> [EXERCISE DESCRIPTION]
Tally up the lines below that contain the word "agent" and give the total alone.

> [INPUT RECORDS]

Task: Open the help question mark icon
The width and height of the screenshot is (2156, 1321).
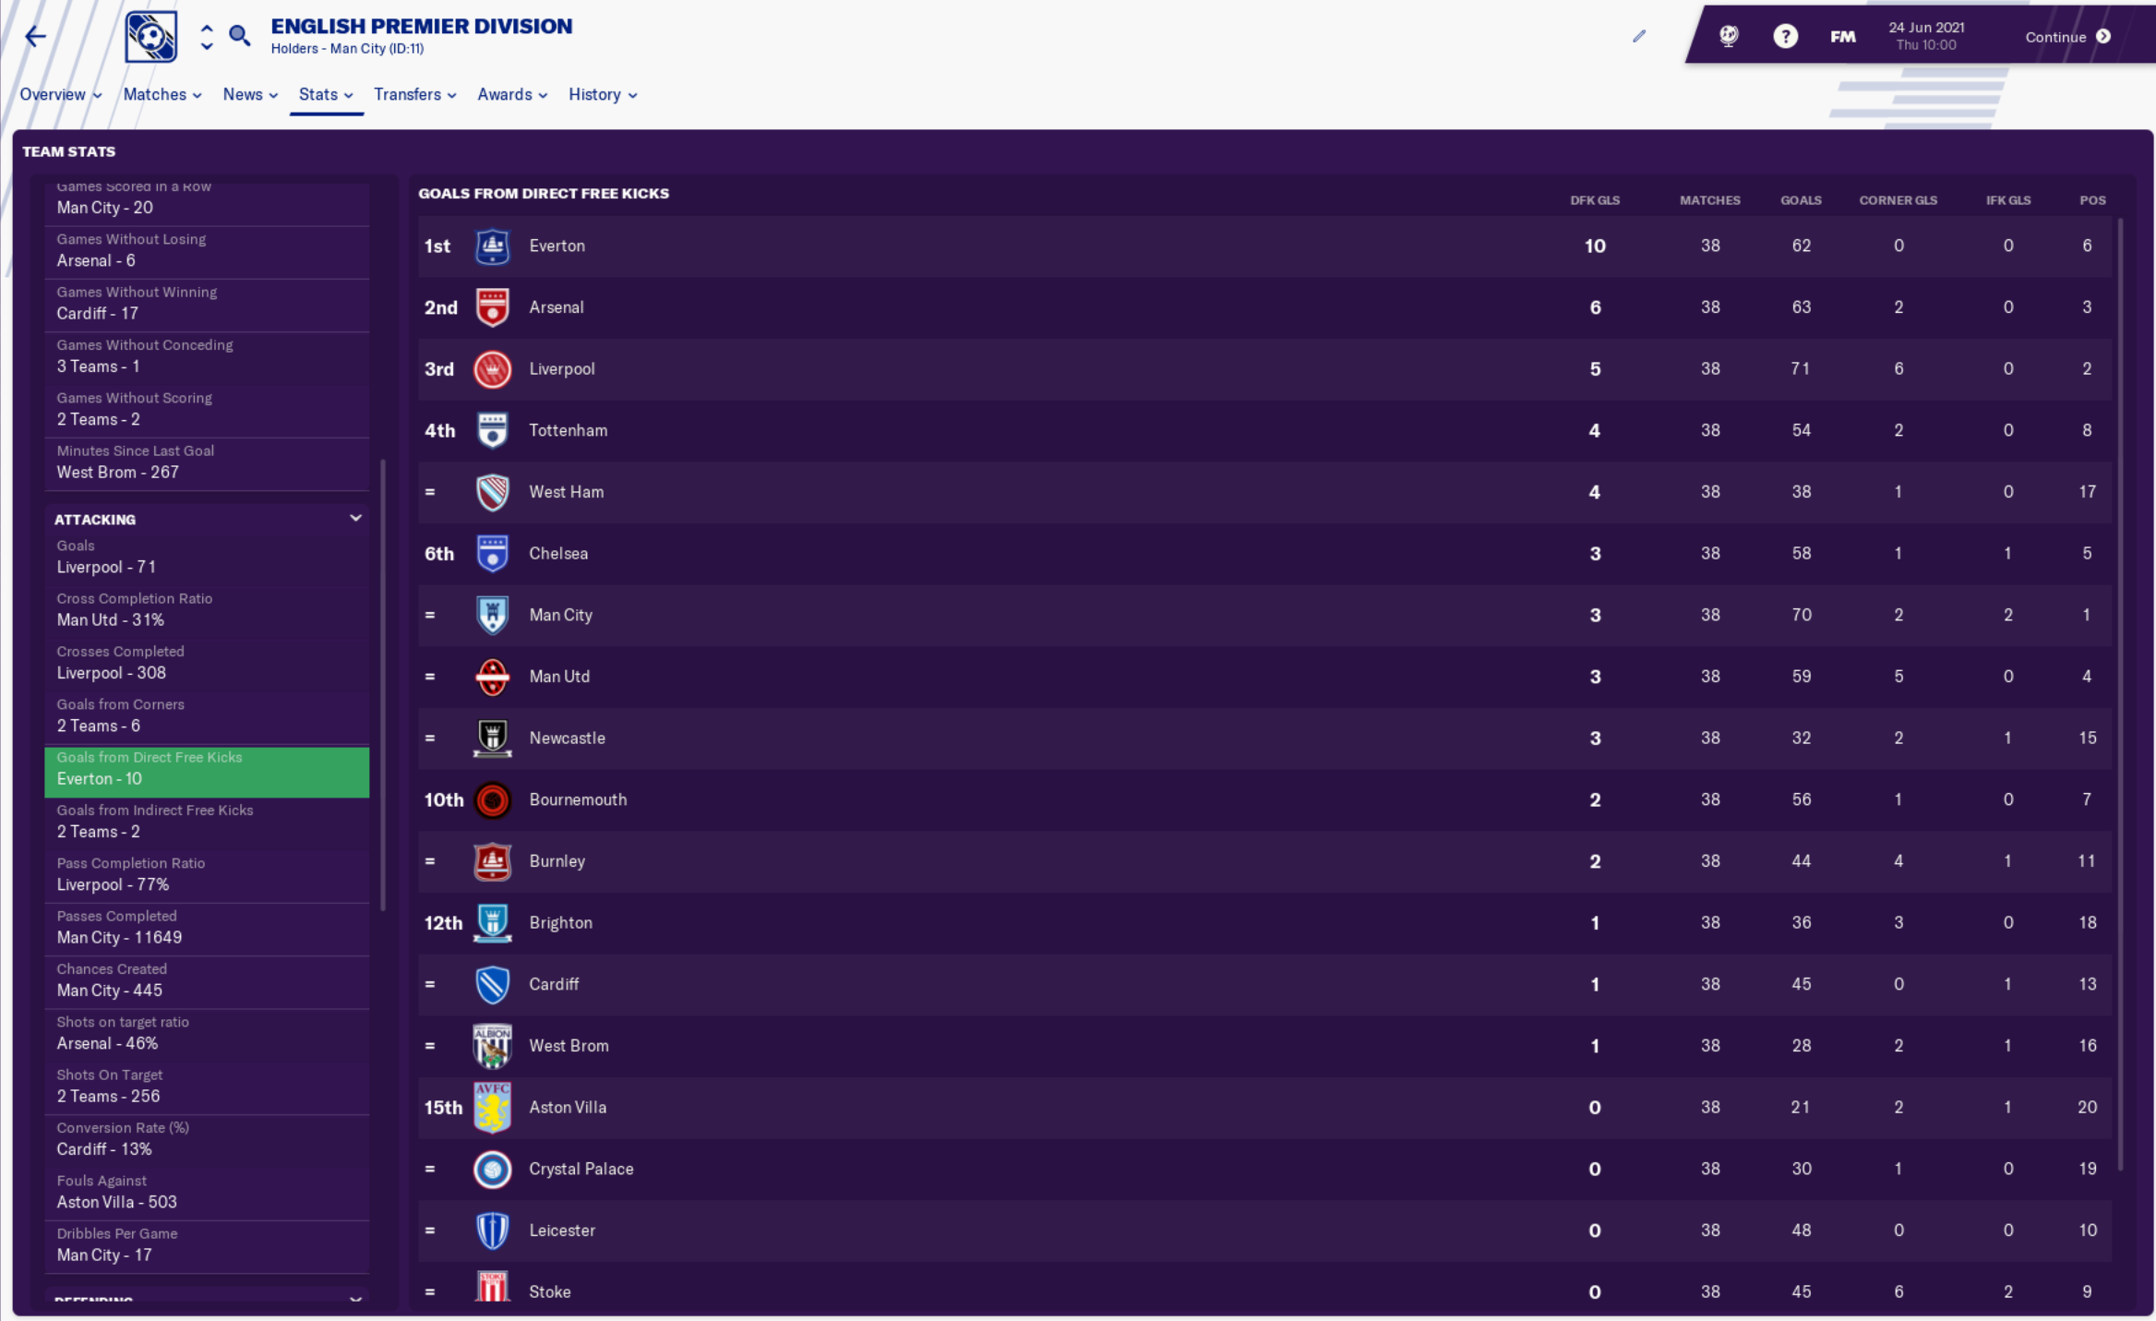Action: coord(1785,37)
==
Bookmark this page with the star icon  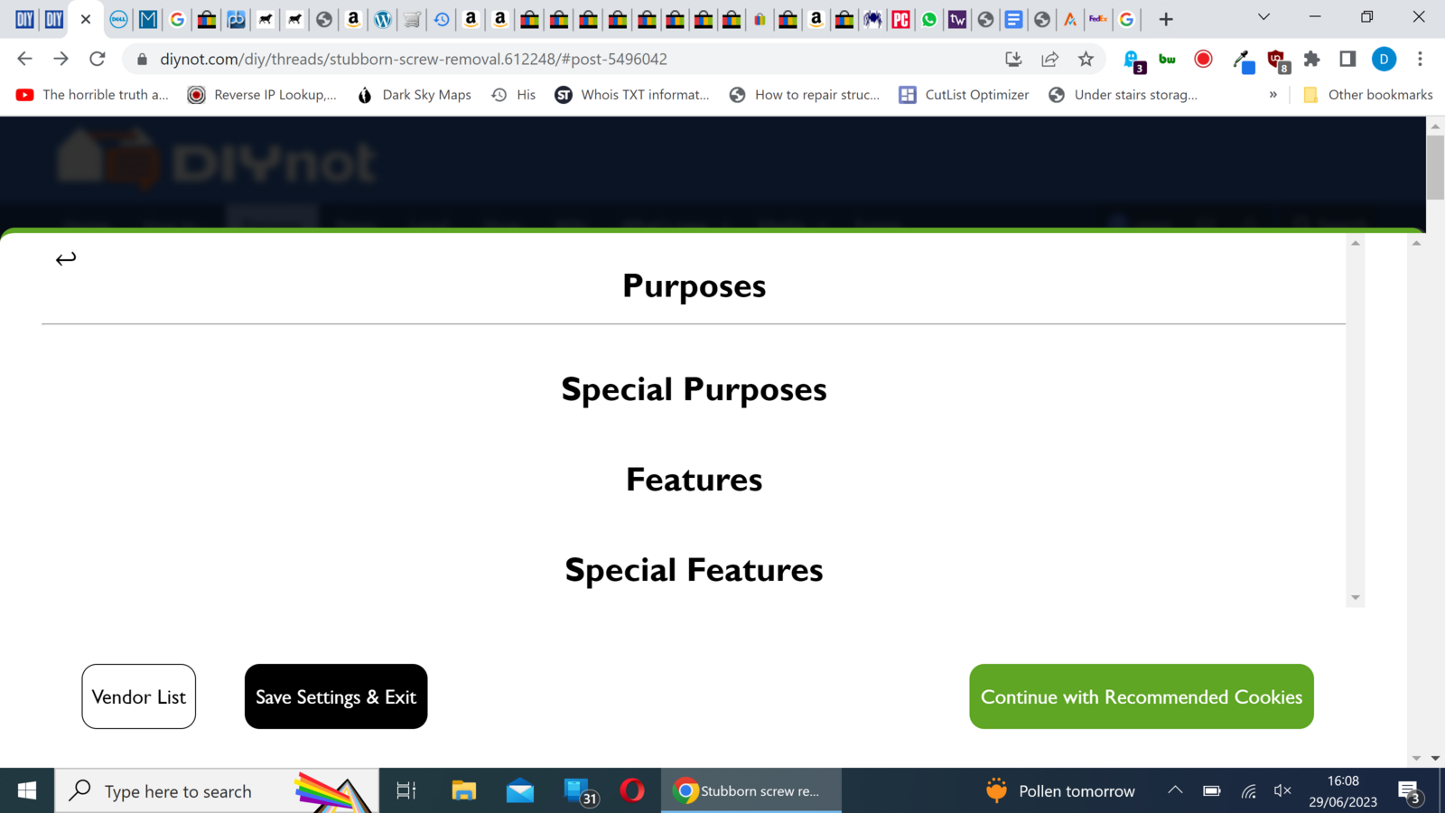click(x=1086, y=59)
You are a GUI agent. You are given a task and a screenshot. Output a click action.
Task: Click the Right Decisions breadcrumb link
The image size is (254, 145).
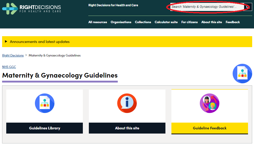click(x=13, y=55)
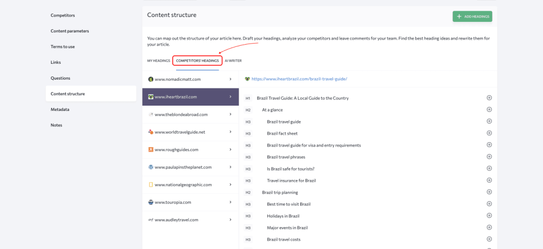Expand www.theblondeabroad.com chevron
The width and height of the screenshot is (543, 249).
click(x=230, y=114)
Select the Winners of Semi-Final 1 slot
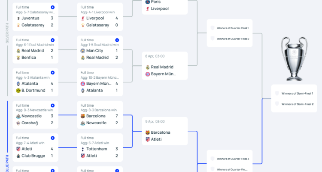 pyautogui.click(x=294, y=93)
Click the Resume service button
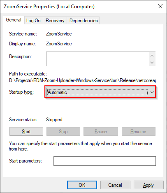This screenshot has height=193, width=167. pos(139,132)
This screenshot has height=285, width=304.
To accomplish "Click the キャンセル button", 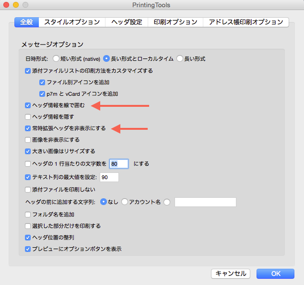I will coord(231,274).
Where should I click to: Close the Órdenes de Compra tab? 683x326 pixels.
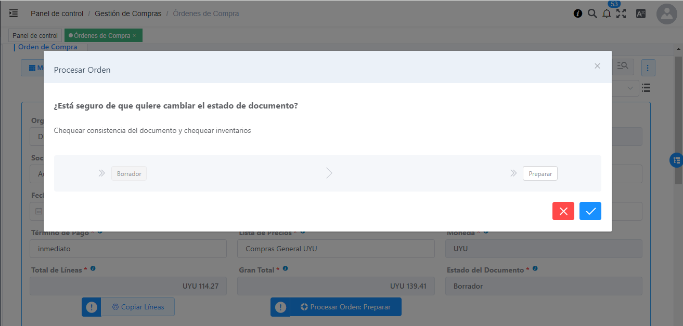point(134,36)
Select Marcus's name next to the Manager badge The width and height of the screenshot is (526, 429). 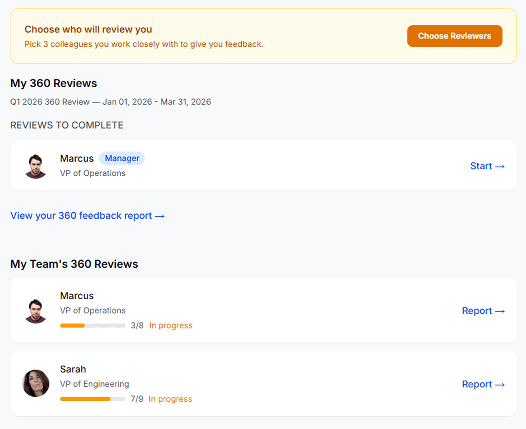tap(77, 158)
---
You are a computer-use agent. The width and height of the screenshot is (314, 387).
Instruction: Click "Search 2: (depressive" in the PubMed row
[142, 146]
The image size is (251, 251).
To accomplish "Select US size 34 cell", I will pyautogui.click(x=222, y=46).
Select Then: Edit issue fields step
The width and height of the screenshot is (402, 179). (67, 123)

> [WRITTEN RESPONSE]
2